An Oceans Abcdarium created by the University of Applied Sciences in Mainz, Germany


Marlene Stein

Many everyday materials and products like plastics and fuel are made of petroleum or petrochemicals that originated in large part from prehistoric oceans. Millions of years ago, decaying biomass sank to the seabed together with clay particles, where it formed digested sludge or sapropel. Further subsidence into deeper layers of the Earth’s crust, under high pressure and elevated temperatures, resulted in the formation of oil source rock. Although even the ancient Sumerians used bitumen thousands of years ago, the excessive use of petroleum and derived products did not gather momentum until the mid-twentieth century. It is estimated that the global plastic production has increased from 2Mt in 1950 to 380Mt in 2015. While the formation of the raw material took millions of years, the end products often become garbage after a single use—most of which is not recycled, and is not biodegradable. Up until today, around 4900m or 60% of all plastics ever made ended up in landfills or in the environment. The results of these human activities are visible everywhere: even in the sediments of the deep sea, plastics can be found in the form of microplastic particles. Beaches are covered with litter and new substances seem to form: Geologist Patricia Corcoran and sculptor Kelly Jazvac coined the term ‘plastiglomerate’ for multi-composite materials of agglutinated rock and molten plastic which they collected at Kamilo Beach, Hawai’i. This anthropogenic signature will probably be visible in future geological records.

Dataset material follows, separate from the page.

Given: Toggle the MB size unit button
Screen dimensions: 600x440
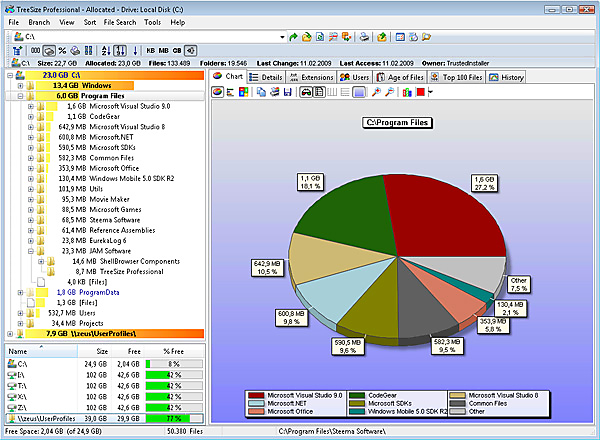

Although it has not been formally ratified by the International Commission on Stratigraphy, some scientists argue that this marks the beginning of a new geological epoch: the Anthropocene or, as some prefer to call it, the Plasticene.

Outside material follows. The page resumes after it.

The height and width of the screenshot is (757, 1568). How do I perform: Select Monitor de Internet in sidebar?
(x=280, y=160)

Sources: Geyer, R.; J. R. Jambeck and K. L. Law, “Production, use, and fate of all plastics ever made”, Science Advances, vol. 3, (2017).

Ross, Nancy, “The “Plasticene” Epoch?”, Elements, vol. 14, issue. 5, (2018).

Corcoran, Patricia L.; Charles J. Moore and Kelly Jazvac, “An anthropogenic marker horizon in the future rock record”, GSA Today, vol. 24, issue. 6, (2014): 4-8.